Kâbus görmüştüm ve yıllar önceki o saatleri tekrar yaşamıştım resmen. Sırf kâbus görmemek için sabahlara kadar dizi izliyordum ve uykusuz kalıyordum. O günden sonra, annemle babamın melek olduğu günden sonra ne mi olmuştu? Bunu tek bir cümle açıklayabilirdi. Her şey boka sarmıştı. O gün annemle babamın yanında saatlerce ağlamıştım. O gün kardeşim saklandığı masanın altından saatlerce çıkmamıştı. Yaşanan olaydan saatler sonra ambulansı çağırmıştım. Evimize polisler doluşmuştu. Olay yeri inceleme uzmanları, psikologlar, polisler, sağlık çalışanları... O gün her şeyin boka sarmaya başladığı gündü. 05.04.2016 hayatımın değiştiği gündü, hayatımın en felaket günüydü. O günden sonra olay yerine çağrılan psikologlar kardeşimin çocuk esirgeme kurumunda daha iyi bir hayat geçirebileceğini söylediler. Ben ise böyle bir şeye asla ihtimal vermedim. Kardeşime ben bakacaktım. Buna karar vermiştim.

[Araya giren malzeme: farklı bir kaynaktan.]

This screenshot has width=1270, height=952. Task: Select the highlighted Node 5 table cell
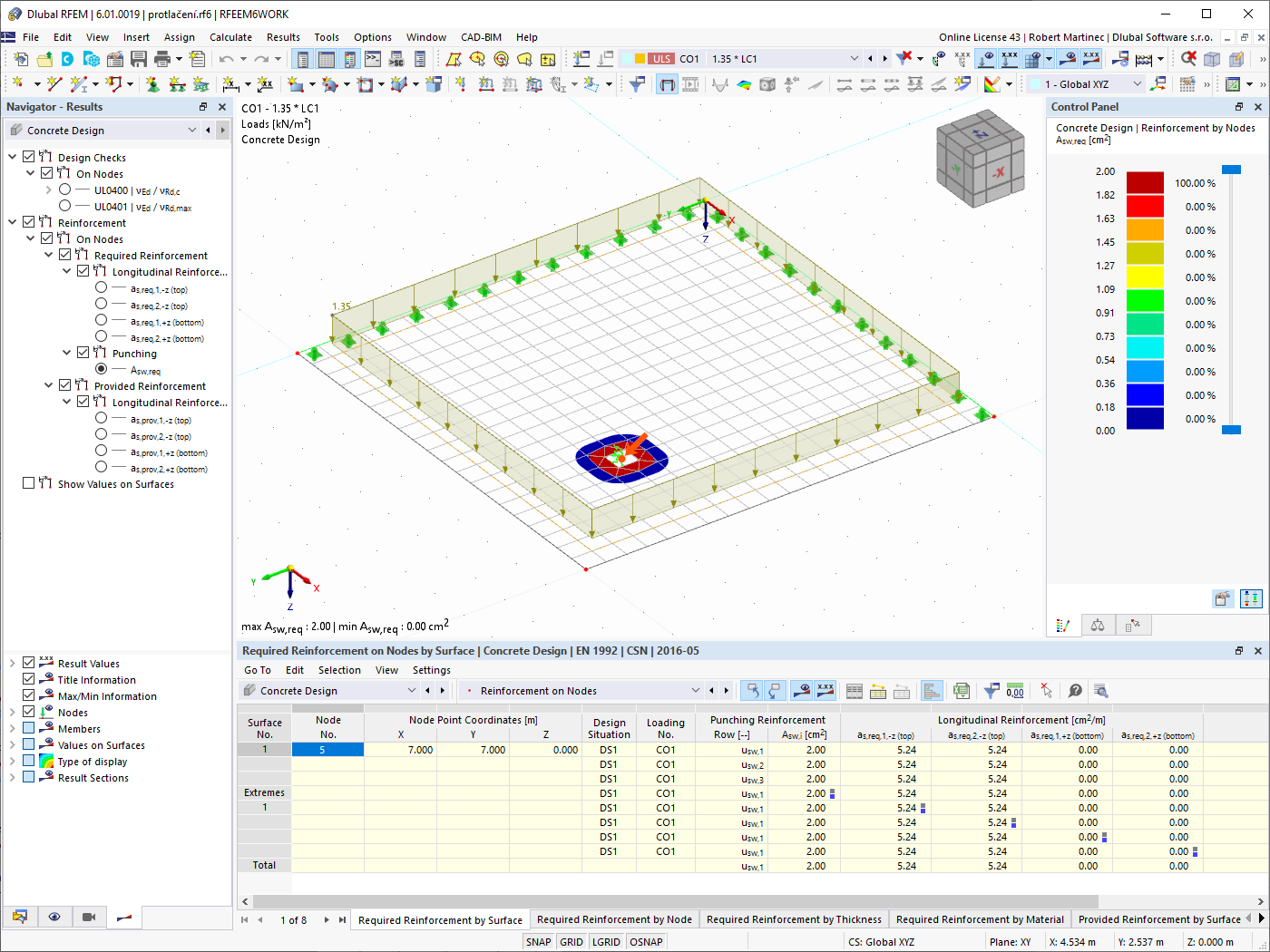(327, 749)
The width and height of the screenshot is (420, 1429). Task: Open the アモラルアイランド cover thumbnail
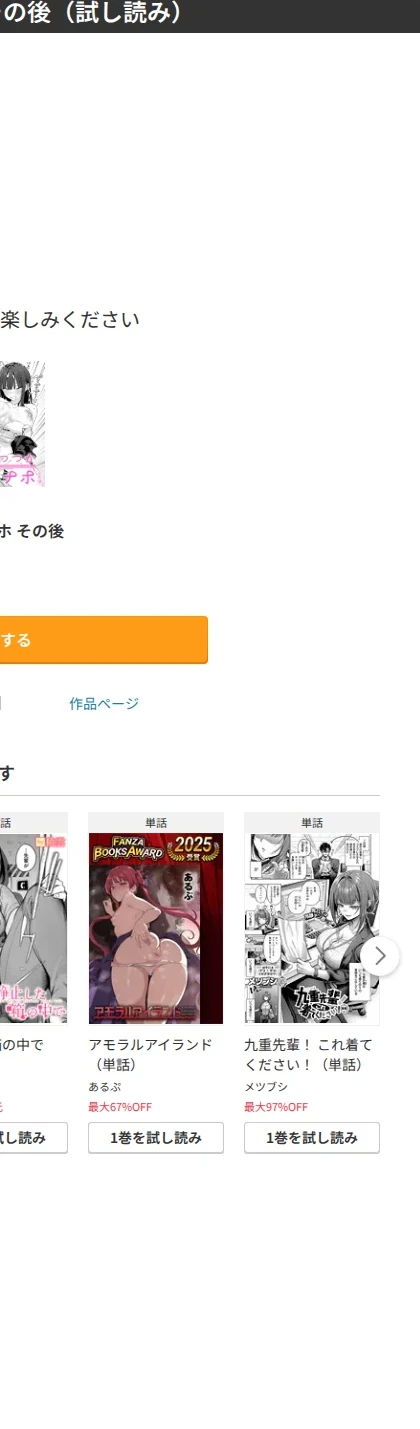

O günden sonra bu hayatta sadece kardeşim ve ben kalmıştık, bize bakabilecek bir akrabamız, yakınımız hatta komşumuz bile yoktu. O zamanlar Kütahya'nın küçük bir ilçesinde yaşıyorduk ve kimsemiz yoktu. Annem ve babam kimseyle muhatap olmazlardı ve bizimde kimseyle muhatap olmamamız için her gün bizi tembihlerlerdi. Yaşadığımız ilçedeki kimse isimlerimiz dışında hiçbir şeyimizi bilmezdi. Bunun nedenini her zaman çok merak etmiştim ama annemle babama her sorduğumda tersleyerek cevap vermelerini istemediğimden onlara sormayı bırakmıştım. Hiçbir akrabamızın olmamasının sebebi ise annemle babamın evlenmesine karşı çıkan aileleri olduğundanmış. İki tarafta evlenmelerine karşı çıktığından dolayı babam annemi kaçırmış. O günden sonra da ailelerini hiç görmemişler. Annemle babam ailelerinden uzakta bir hayat kurup yaşamaya başlamışlar. Evlenmelerine neden karşı çıktıklarını bilmiyorum. Annemlere geçmişleri ile ilgili bir şey sorduğumda her zaman terslenerek cevap aldığımdan dolayı onlarla pek geçmişlerini konuşmazdık.
Annemle babam melek olduktan sonra evimizin sahibi bizim evden çıkmamızı istedi. Bende annemle babamın biriktirdiği bir miktar parasını kullanarak bir nakliyatçı tuttum. Biraz zekice davranıp evimizin eşyalarını o adama, evimizin sahibine bırakmadım. Zaten annemle babamın biriktirdiği para ise yeni eşyalar almama yetmezdi. Bu para sadece kardeşimle birkaç ay geçinmemize yeterdi. Kısa bir sürede kardeşimi de alarak İstanbul'a geldim ve buraya taşındık. İstanbul'un güzel bir ilçesinde küçük, ikimize de yetecek güzel bir apartman dairesinde oturuyoruz. Ben küçük bir butikte eleman olarak çalışıyordum. Kardeşim ise ortaokulda girdiği sınavında en iyi puanı tutturarak en iyi liselerden birine gidiyor.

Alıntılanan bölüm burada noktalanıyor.